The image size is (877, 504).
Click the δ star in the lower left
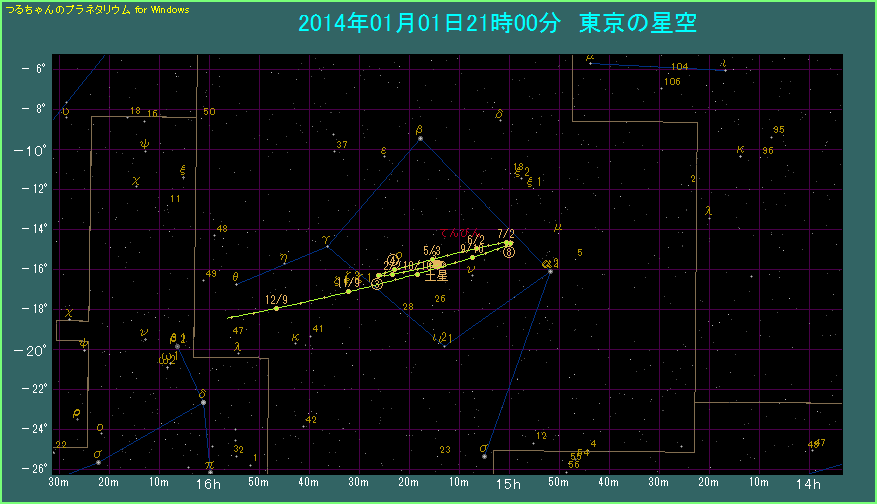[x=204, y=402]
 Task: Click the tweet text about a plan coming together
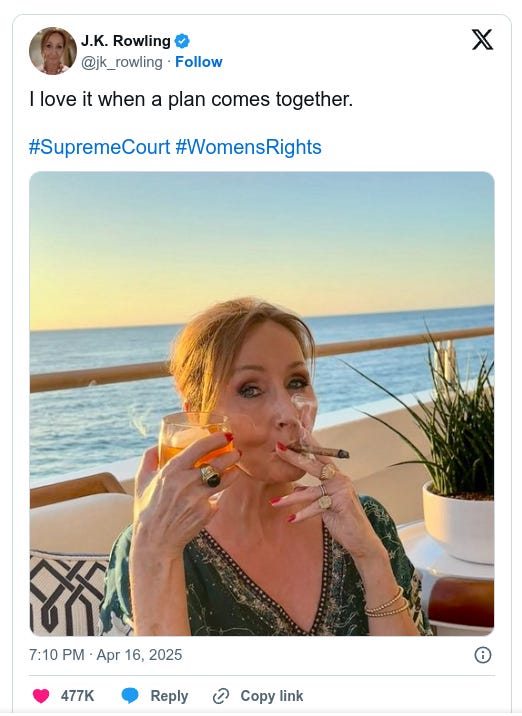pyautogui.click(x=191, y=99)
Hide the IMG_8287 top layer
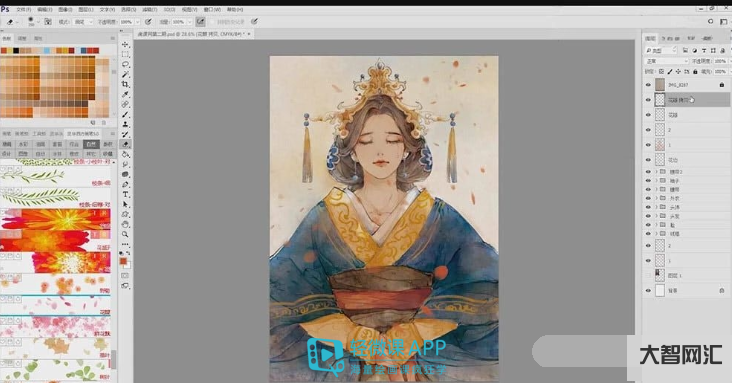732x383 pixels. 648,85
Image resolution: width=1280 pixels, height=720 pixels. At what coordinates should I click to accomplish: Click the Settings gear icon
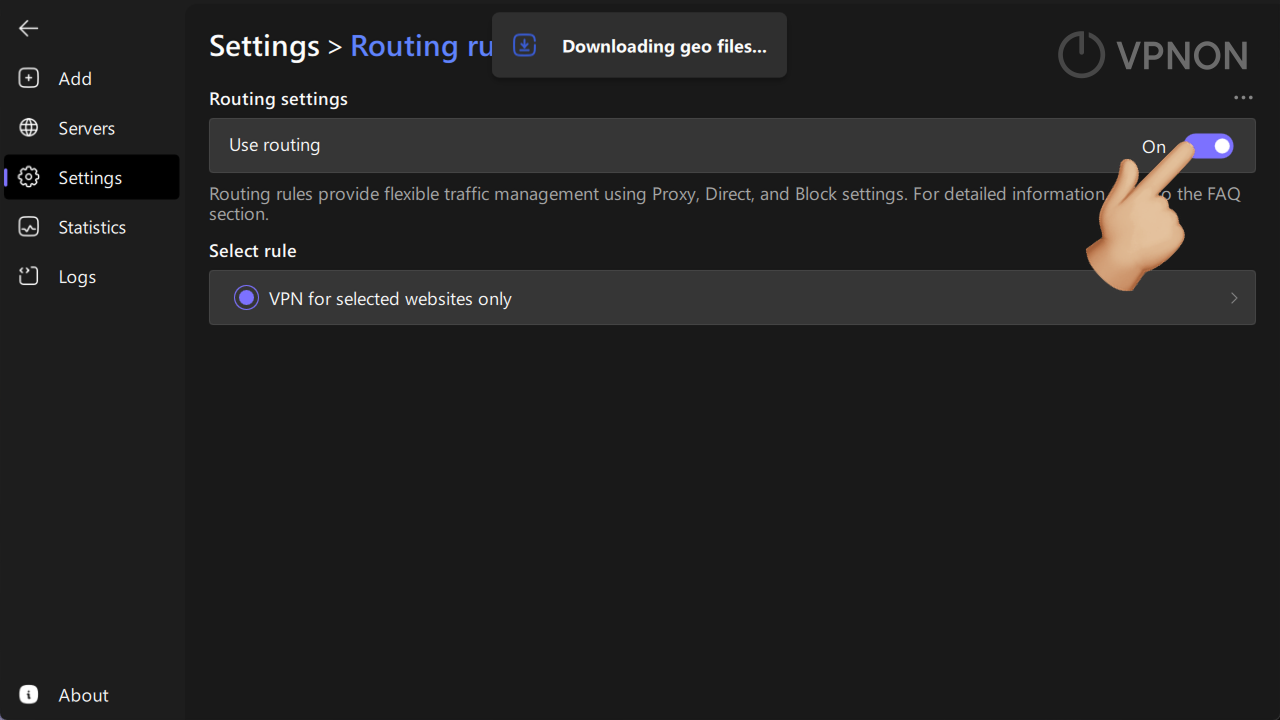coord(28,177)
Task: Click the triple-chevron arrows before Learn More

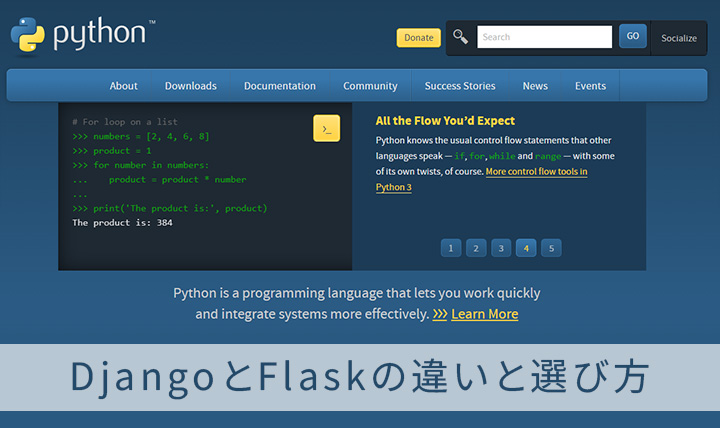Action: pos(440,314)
+ + + +
> **About this exercise**
Could you transcribe all of the data exactly and omit the pictures?

> **Reply**
The image size is (877, 504).
Click the δ star in the lower left
[x=204, y=402]
 Task: Click the tweet text about a plan coming together
pyautogui.click(x=191, y=99)
Hide the IMG_8287 top layer
732x383 pixels. 648,85
Image resolution: width=1280 pixels, height=720 pixels. At what coordinates should I click to accomplish: Click the Settings gear icon
coord(28,177)
Task: Click the triple-chevron arrows before Learn More

Action: pos(440,314)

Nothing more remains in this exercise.